Ainda que os filmes de Denis Villeneuve e dos irmãos Russo devam alcançar bons resultados nas bilheterias, é difícil, no entanto, imaginar que eles consigam uma marca maior do que “Project Hail Mary” — lançado no Brasil como “Devoradores de Estrelas”.
Lançada em 18 de março, a adaptação do livro de Andy Weir — autor de “Perdido em Marte” —, dirigida por Phil Lord e Christopher Miller, já é considerada um dos melhores filmes do ano. Com uma média de 94% de aprovação no Rotten Tomatoes, a produção arrecadou US$ 683,8 milhões nas bilheterias mundiais.
A trama acompanha Ryland Grace (Ryan Gosling), um ex-professor de ciências que, contra a própria vontade, acaba se tornando astronauta. Ele desperta sozinho a bordo de uma nave espacial, sem qualquer lembrança de quem é ou do motivo de estar ali.
Aos poucos, descobre que foi enviado para um ponto a 12 anos-luz da Terra com a missão de salvar a humanidade, enquanto o Sol e outras estrelas estão morrendo. Diante desse cenário desesperador, ele precisa confiar em seus conhecimentos científicos, em sua engenhosidade e em um aliado improvável.
O sucesso do filme não chega a ser uma surpresa. “Devoradores de Estrelas” reúne uma direção segura da dupla Phil Lord e Christopher Miller, uma série de ideias criativas impressionantes, uma atuação precisa de Ryan Gosling — talvez a melhor de sua carreira — e ainda apresenta um alienígena inesquecível: Rocky.
Mas há outro fator que contribuiu para o resultado: a sensibilidade dos diretores na construção do ritmo da narrativa.
Não é novidade que os grandes blockbusters de hoje em dia costumam apostar em durações cada vez mais longas. “Devoradores de Estrelas”, porém, seguiu o caminho oposto: teve 30 minutos cortados da versão final. E não foram cenas quaisquer que ficaram de fora.
Em entrevista à Interview Magazine, Phil Lord e Christopher Miller revelaram que a sequência inicial, em que Ryland desperta e começa a compreender onde está e qual é sua missão, originalmente era muito mais extensa.
"No fim, condensamos tudo para caber durante uma música de Kris Kristofferson", explicaram os diretores. "Havia cerca de meia hora de filmagens em que ele entrava em pânico, se embriagava e ficava completamente incapaz de fazer qualquer coisa.
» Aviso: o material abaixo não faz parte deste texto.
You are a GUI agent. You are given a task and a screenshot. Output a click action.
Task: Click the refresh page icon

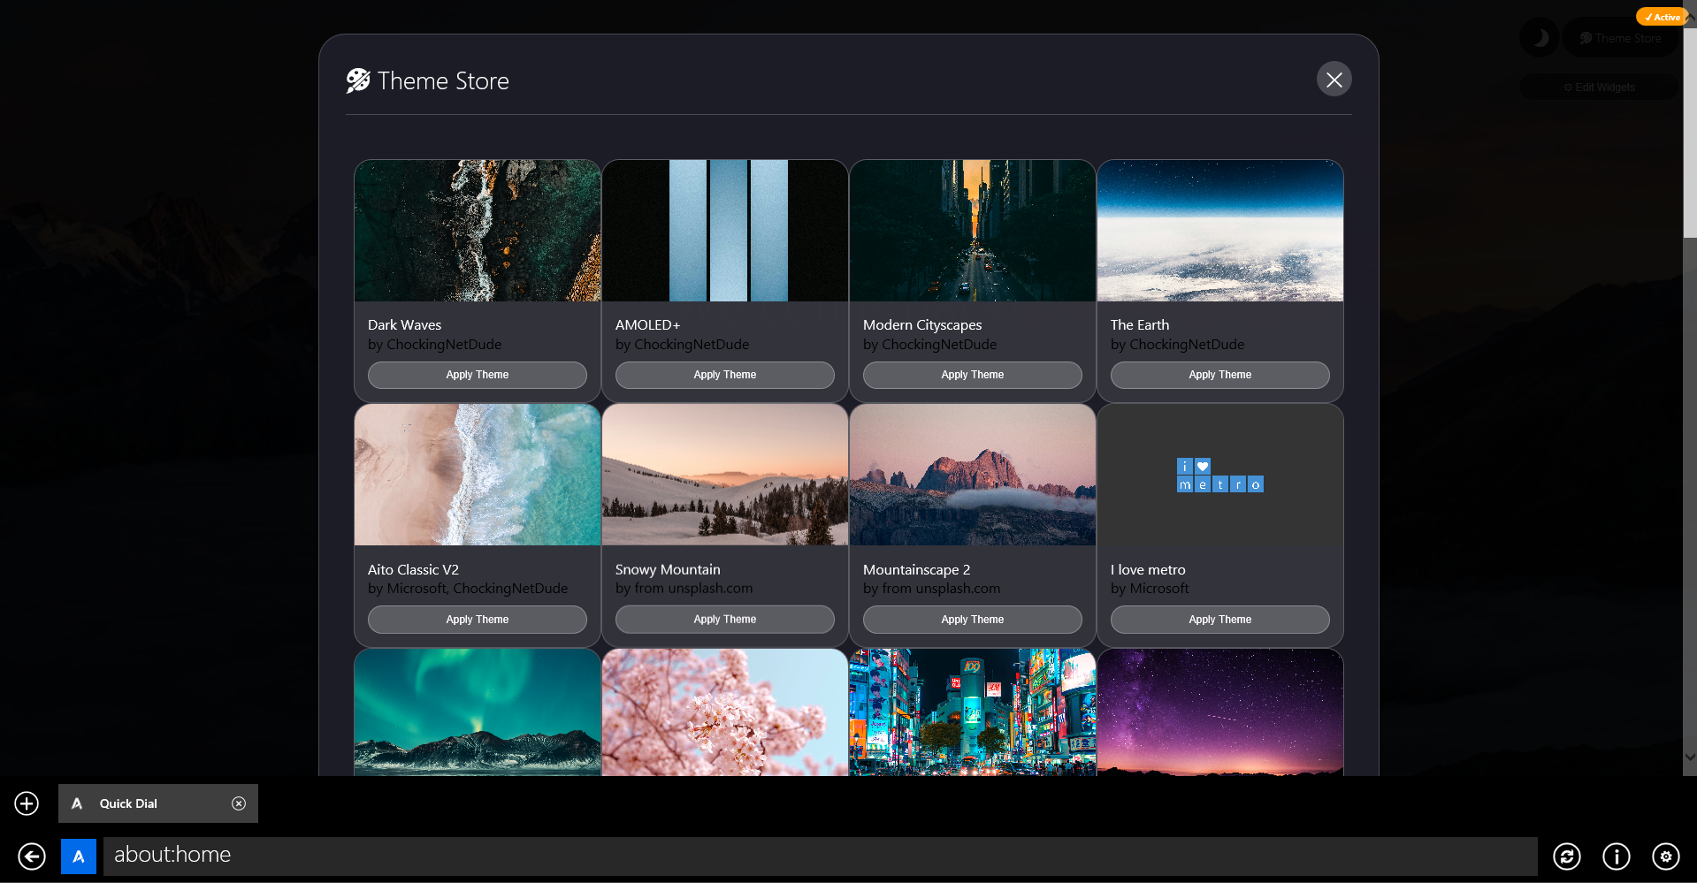(x=1566, y=856)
Gravamos muitas cenas mostrando o personagem desmoronando emocionalmente."
A revelação levanta uma questão curiosa: por que filmar tantas cenas para, no fim, deixá-las de fora da versão final? A resposta é simples: os diretores não queriam prejudicar o filme tornando-o excessivamente melodramático e repetitivo.
"O público das sessões-teste teve muita dificuldade com essas cenas. Um personagem pode ficar triste por alguns minutos durante um filme, mas, depois disso, a história precisa seguir em frente. Você não é o primeiro jornalista a dizer que essa sequência tem um ar bem 'à moda antiga'. Será que os filmes ficaram cruéis demais?"
Para Lord e Miller, o foco da história sempre esteve em outro lugar. Embora fosse importante mostrar o sofrimento de Ryland — interpretado por Ryan Gosling — para criar empatia com o público, essa dor nunca foi pensada como o verdadeiro centro da narrativa.
"Queríamos realmente explorar sua vulnerabilidade, seu medo e sua fragilidade. Ele é um microbiologista brilhante, mas não é um especialista em tudo, nem o tipo de pessoa que entraria correndo em um prédio em chamas para salvar um grupo de gatinhos. Queríamos que ele despertasse apavorado, precisasse enfrentar seus medos e, aos poucos, se transformasse em alguém corajoso e heroico. É justamente por isso que o público consegue se identificar com ele."
Foi uma escolha consciente — e que se mostrou acertada. Para quem quiser conferir o título “Devoradores de Estrelas” está disponível no Amazon Prime Video.